On May 12, the Head of the Department of Justice’s Criminal Division, Matthew R. Galeotti, announced that the DOJ Whistleblower Program has added a number of priority areas for tips which align with current administration’s priorities.
According to Galeotti, the new priority areas are
- “procurement and federal program fraud;
- trade, tariff, and customs fraud;
- violations of federal immigration law; and
- violations involving sanctions, material support of foreign terrorist organizations, or those that facilitate cartels and TCOs, including money laundering, narcotics, and Controlled Substances Act violations.”
These areas were added to the official revised guidelines for the Department of Justice Corporate Whistleblower Awards Pilot Program.
“We have made changes to our corporate whistleblower program to reflect our focus on the worst actors and most egregious crimes,” Galeotti stated.

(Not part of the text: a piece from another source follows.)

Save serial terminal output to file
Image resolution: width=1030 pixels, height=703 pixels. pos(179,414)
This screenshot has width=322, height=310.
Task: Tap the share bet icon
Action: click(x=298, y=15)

The DOJ Whistleblower Program was established in August 2024. While the program’s framework falls critically short of some proven best practices for whistleblower programs, it offers monetary awards to insiders who provide original information which lead to successful forfeitures.
When the DOJ announced its plans for the whistleblower program, then-Deputy Attorney General Lisa Monaco stated the program “would fill the gaps in [the] patchwork” of successful corporate whistleblower programs, such as those administered by the SEC, IRS and FinCEN.
The original subject areas of the DOJ Whistleblower Program, which remain in the revised framework, are:
- “Violations by financial institutions, their insiders, or agents, including schemes involving money laundering, anti-money laundering compliance violations, registration of money transmitting businesses, and fraud statutes, and fraud against or non-compliance with financial institution regulators.
- Violations related to foreign corruption and bribery by, through, or related to companies, including violations of the Foreign Corrupt Practices Act, violations of the Foreign Extortion Prevention Act, and violations of the money laundering statutes.
- Violations committed by or through companies related to the payment of bribes or kickbacks to domestic public officials, including but not limited to federal, state, territorial, or local elected or appointed officials and officers or employees of any government department or agency.
- Violations committed by or through companies related to (a) federal health care offenses and related crimes involving health care benefit programs, and (b) fraud against patients, investors, and other non-governmental entities in the health care industry.”
Notably, a wide range of misconduct which fall under the DOJ Whistleblower Program’s new priorities are covered under existing whistleblower programs. For example, government procurement fraud and trade, tariff, and customs fraud are covered by the False Claims Act, which is handled by the DOJ Civil Division (though related criminal actions can be taken). Sanctions evasion is covered under FinCEN’s AML and Sanctions Whistleblower Program.
Geoff Schweller also contributed to this article.